ACTION ITEM ▸ Only the lines from the one containing "Where should I click to: Click" through the end of the data below are to be repeated, exactly as given, without pictures.

*** INFORMATION PROVIDED Section Begins ***

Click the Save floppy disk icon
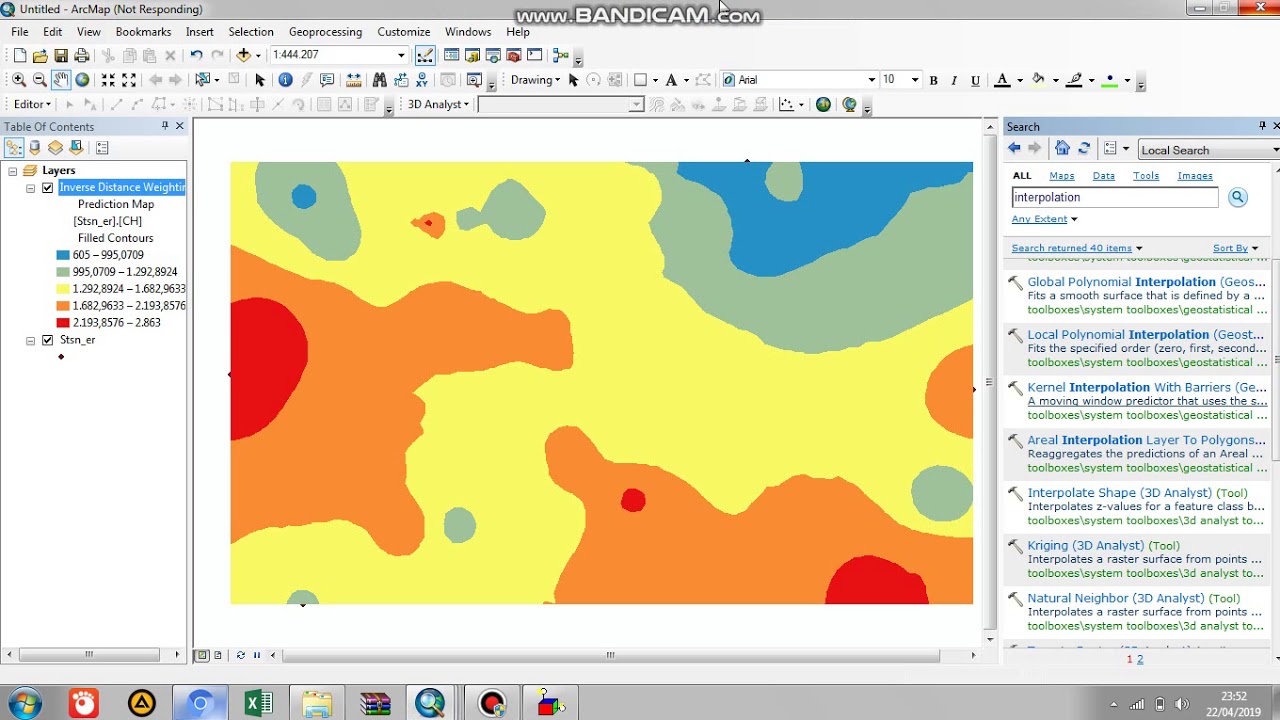The width and height of the screenshot is (1280, 720). [x=61, y=56]

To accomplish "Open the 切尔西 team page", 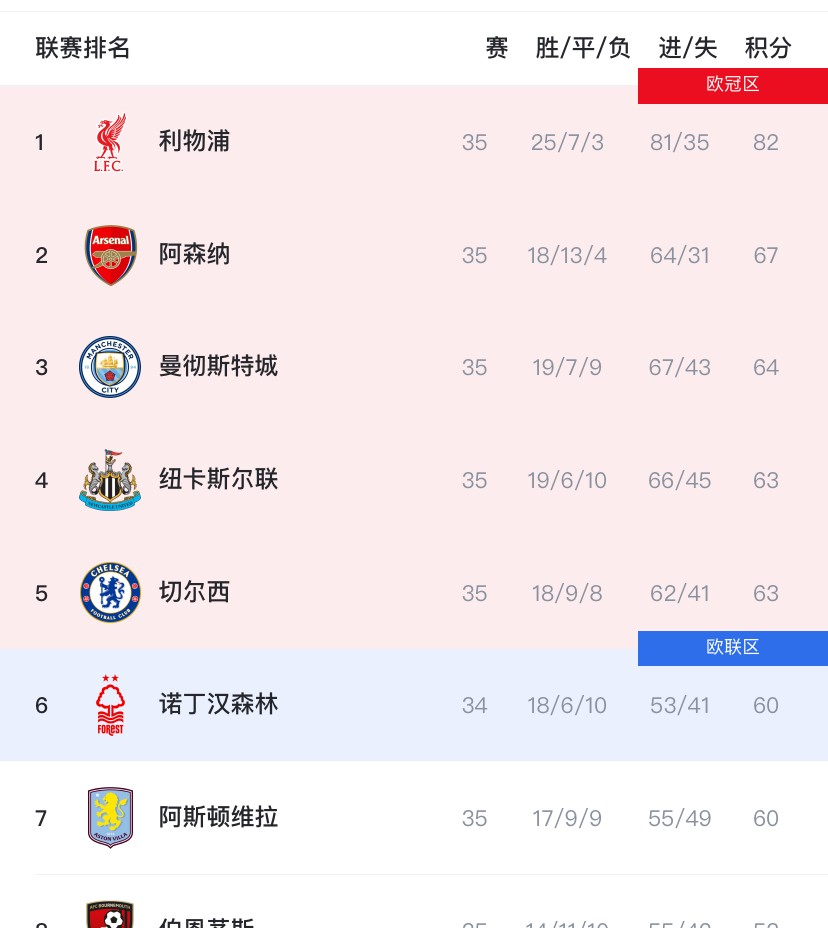I will click(x=194, y=592).
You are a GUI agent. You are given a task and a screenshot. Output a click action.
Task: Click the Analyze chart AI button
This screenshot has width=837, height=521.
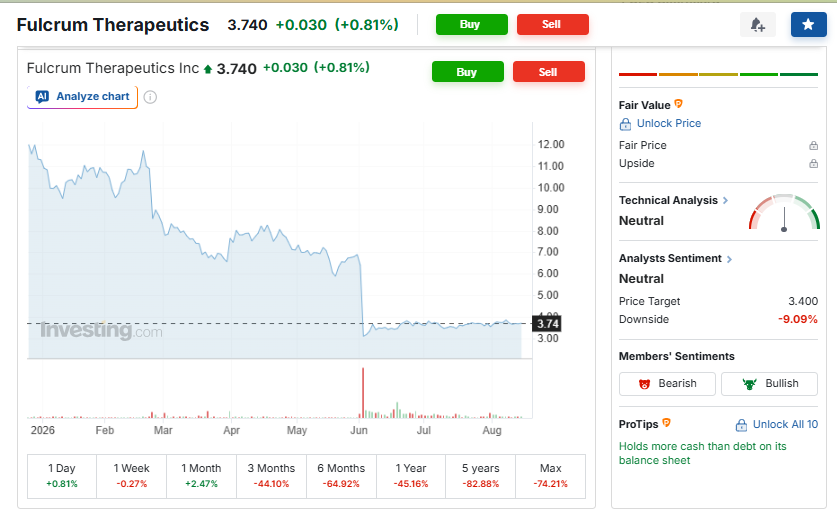tap(82, 97)
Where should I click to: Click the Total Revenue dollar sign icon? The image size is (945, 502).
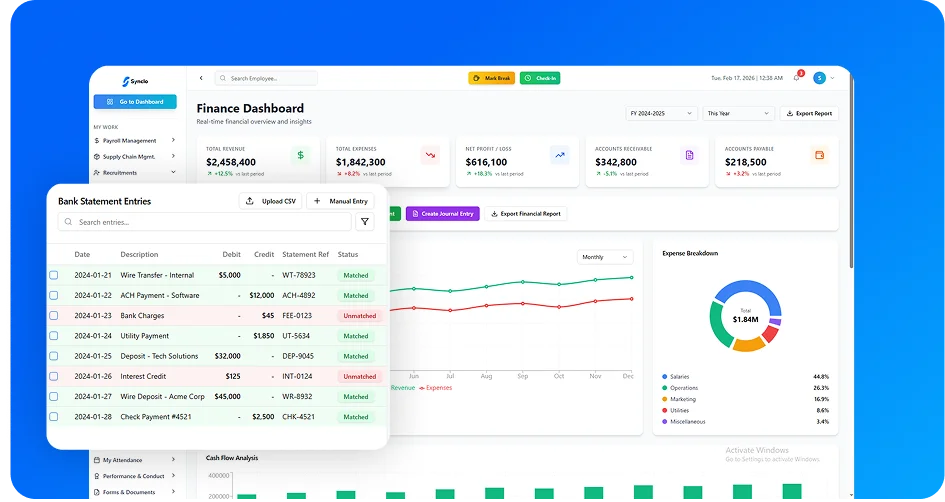(301, 155)
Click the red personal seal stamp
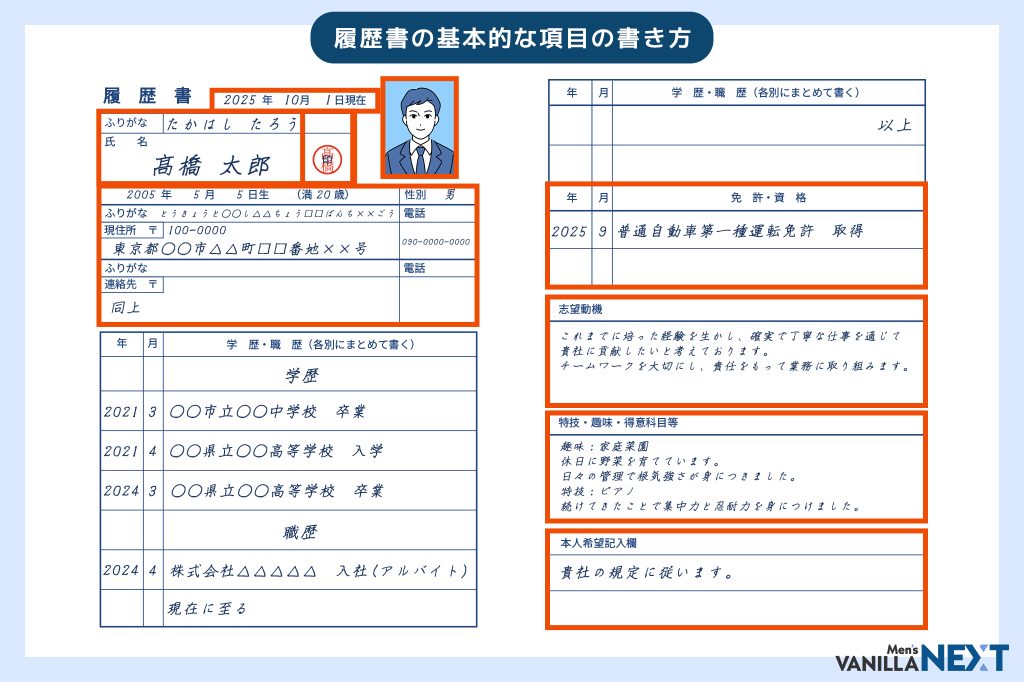The height and width of the screenshot is (682, 1024). [x=325, y=158]
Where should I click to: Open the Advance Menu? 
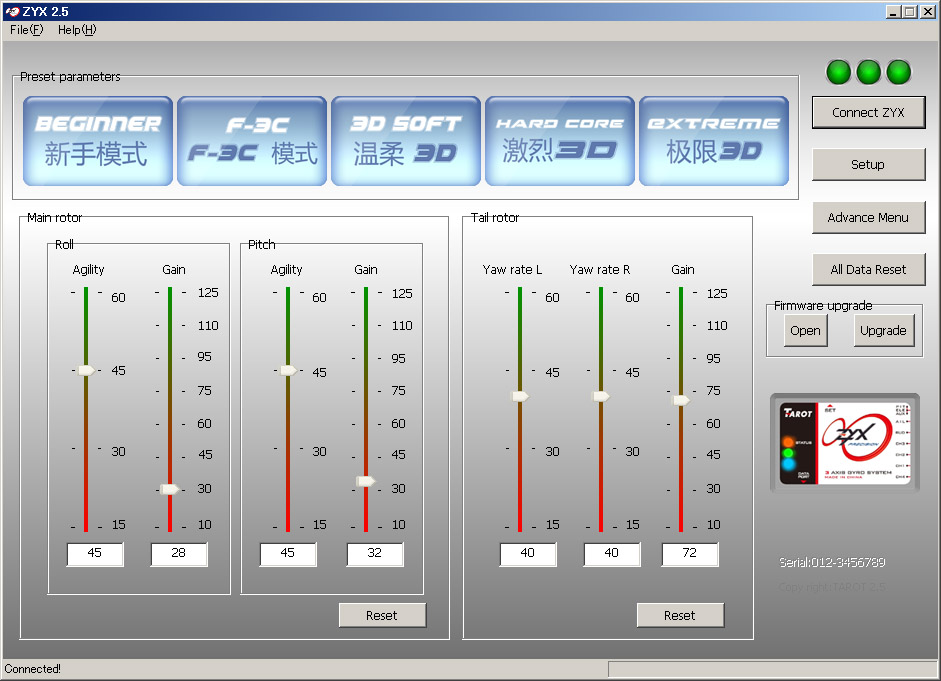point(868,217)
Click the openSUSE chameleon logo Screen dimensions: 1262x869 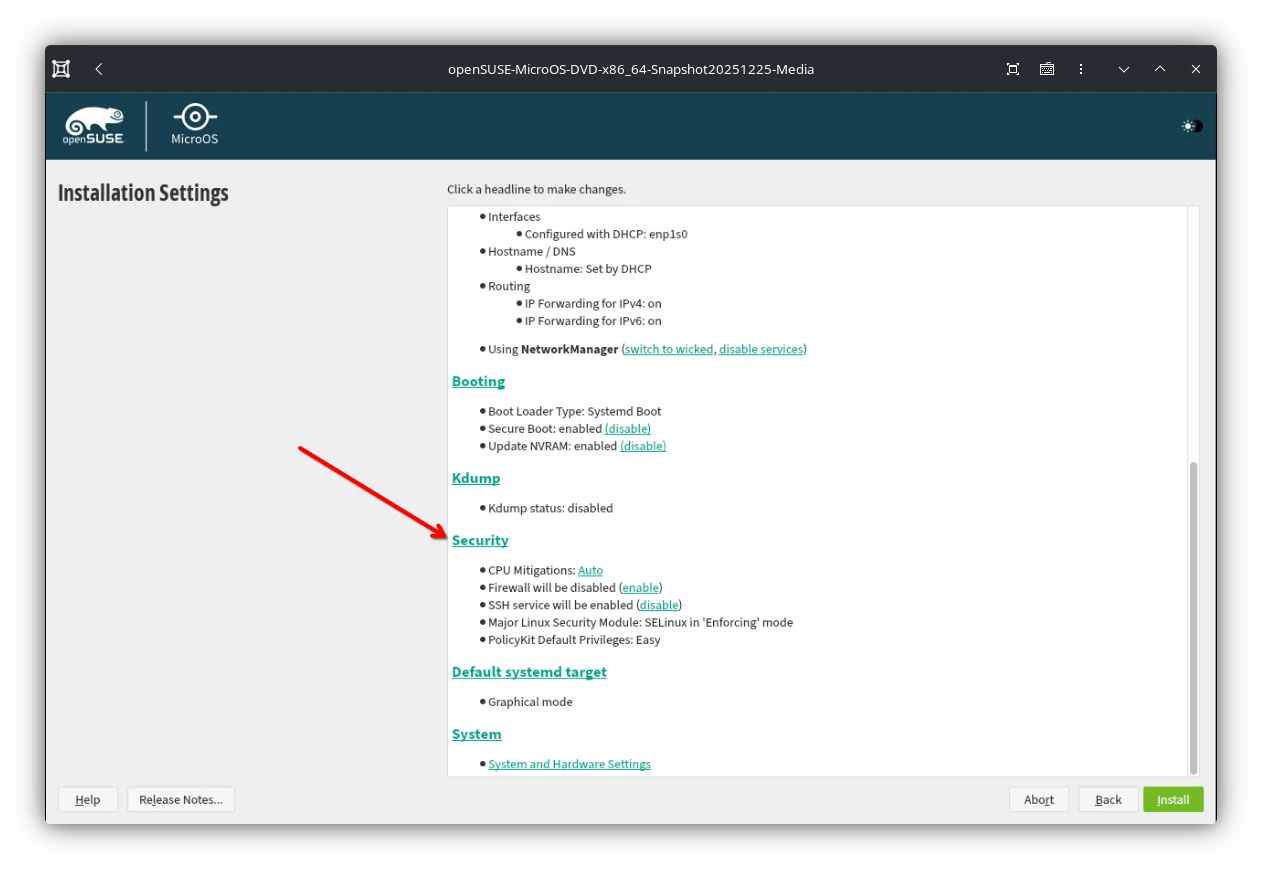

*** INFORMATION PROVIDED Section Ends ***

PROBLEM SOLUTION ▸
Where should I click to: Click the Total Revenue dollar sign icon? The image size is (945, 502).
(301, 155)
Click the red personal seal stamp
The height and width of the screenshot is (682, 1024). [x=325, y=158]
Where should I click to: Open the Advance Menu? 
point(868,217)
Click the openSUSE chameleon logo Screen dimensions: 1262x869 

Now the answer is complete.